CS4423 - Networks

Prof. Götz Pfeiffer
School of Mathematics, Statistics and Applied Mathematics
NUI Galway

6. Power Laws and Scale-Free Graphs

Lecture 17: The Structure of the World Wide Web

Happy 30th Birthday, WWW!

So far, the networks that have been discussed most of the time consisted of people or organizations, connected by links representing opportunities for interactions. The World Wide Web is an example of a network of a different kind, a so-called information network.

In [ ]:
import numpy as np
import pandas as pd
import networkx as nx
import matplotlib.pyplot as plt

Information Networks

Information networks connect pieces of information, like documents, or parts of documents, through links that represent references of some kind. Such links, in contrast to social relationships which are typically symmetric, only point in one direction. The underlying graph of an information network thus is a directed graph.

Information networks have existed before the internet. Some prominent examples include:

  • Academic Publications. In the scientific literature it is customary to give credit to sources that have been used in the form of references to those publications that contain those sources. This practice creates a network whose nodes are the publications, and whose links represent the references, pointing from the citing article back to the cited article. A large part of this network in the mathematical literature is captured on MathSciNet.
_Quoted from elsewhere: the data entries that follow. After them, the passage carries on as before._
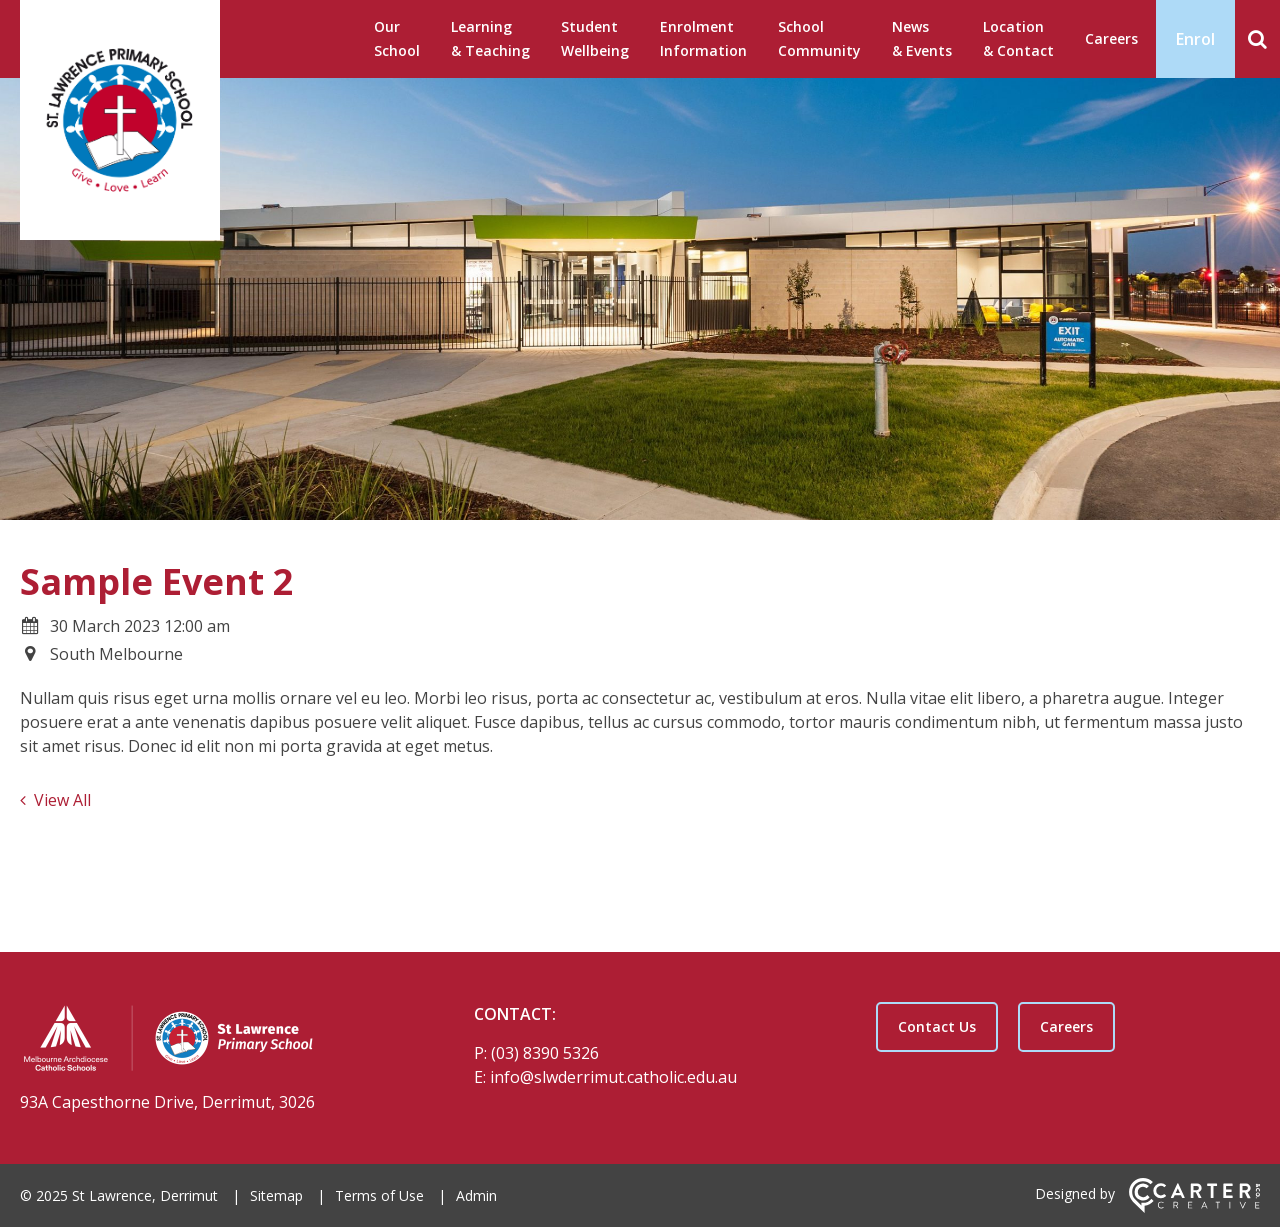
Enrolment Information (703, 38)
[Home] (212, 1041)
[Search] (1257, 39)
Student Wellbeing (595, 38)
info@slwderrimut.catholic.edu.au (613, 1077)
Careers (1111, 38)
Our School (397, 38)
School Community (819, 38)
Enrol (1195, 39)
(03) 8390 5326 (545, 1053)
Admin (476, 1195)
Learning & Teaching (490, 38)
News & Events (922, 38)
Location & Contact (1018, 38)
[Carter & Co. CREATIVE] (1194, 1207)
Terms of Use (379, 1195)
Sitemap (276, 1195)
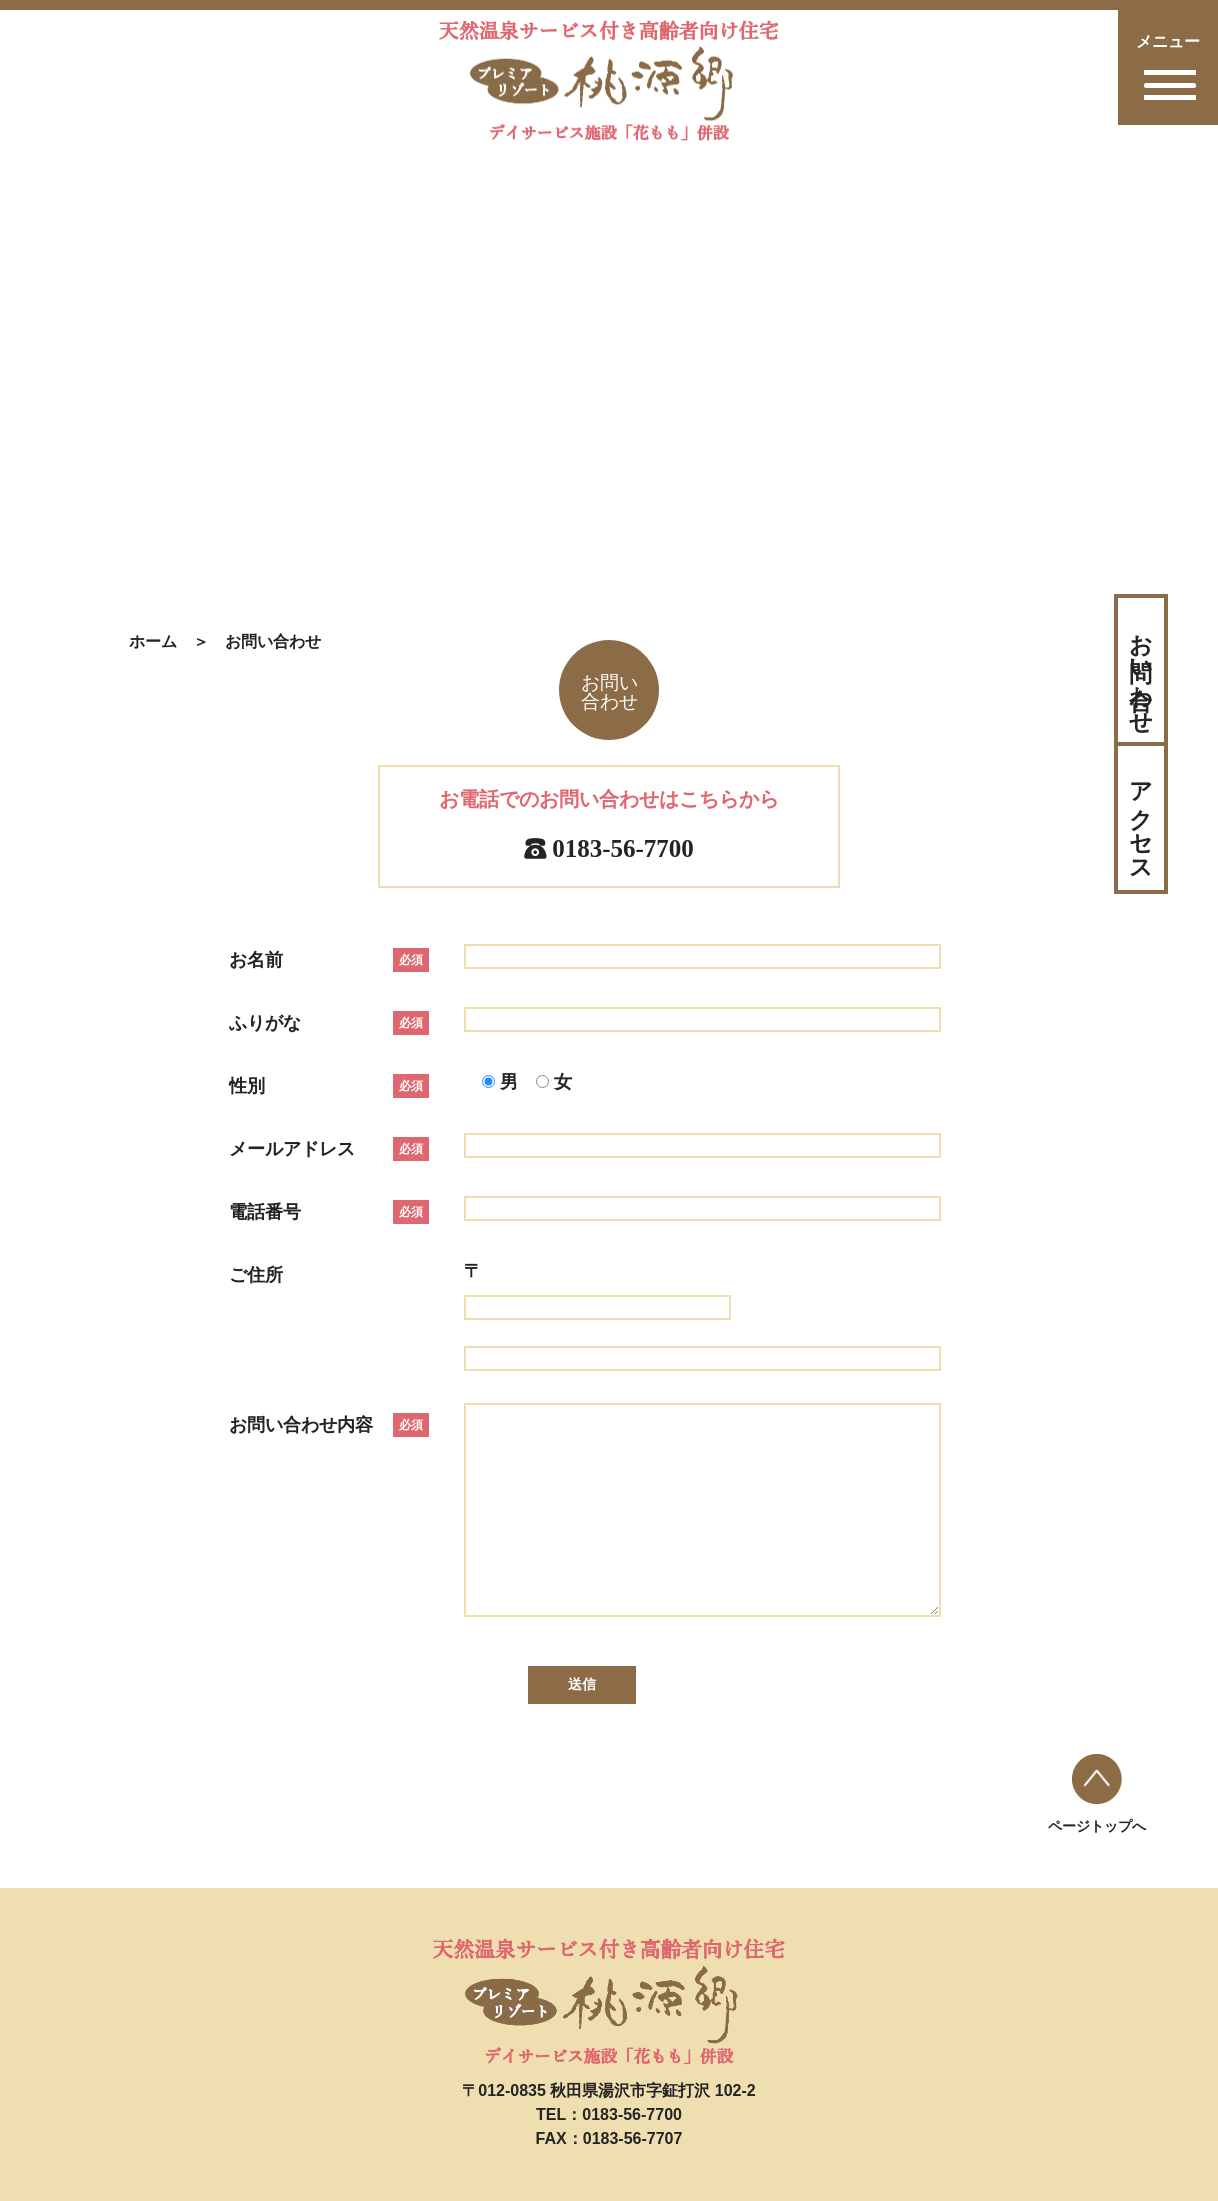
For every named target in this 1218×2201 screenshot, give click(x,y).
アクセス (1141, 818)
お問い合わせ (1141, 670)
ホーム (153, 641)
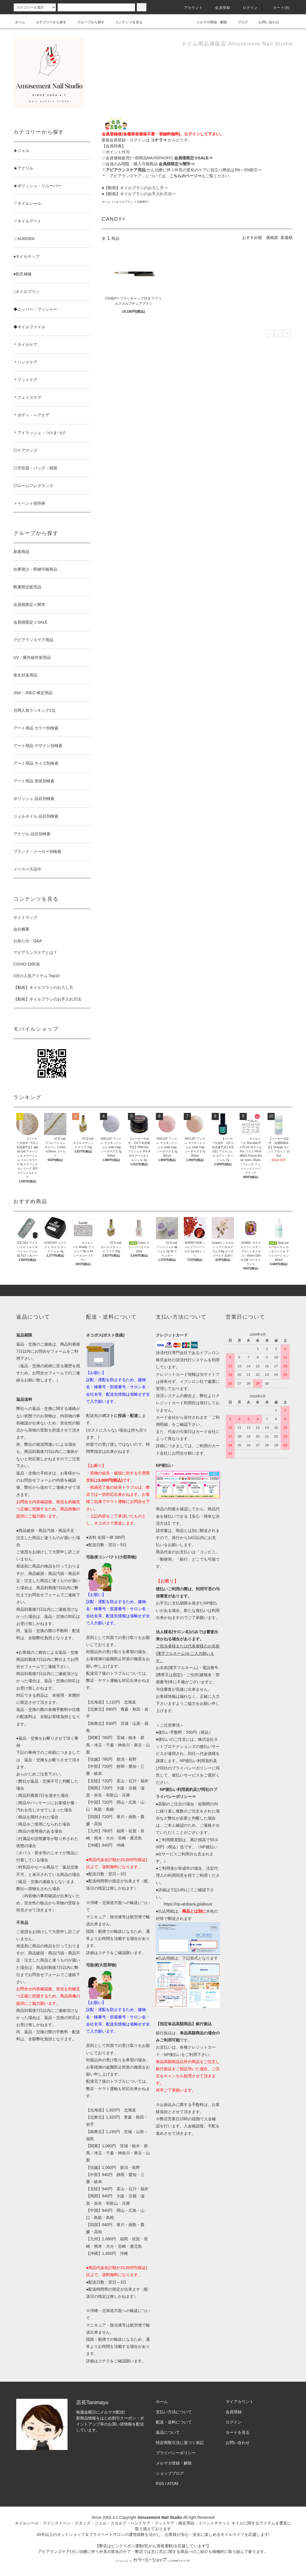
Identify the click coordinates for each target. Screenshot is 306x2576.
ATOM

  • Mathematical Proofs. In mathematics, the proof of a particular theorem usually relies on theorems that have already been proved. Citing a theorem in a proof thus creates a link from the theorem being proved back to the theorem being used, in a network of mathematical theorems. In a similar way, a complex computer program, consisting of several subroutines, can be regarded as a network of subroutines, pointing to each other through links that arise from one subroutine calling another.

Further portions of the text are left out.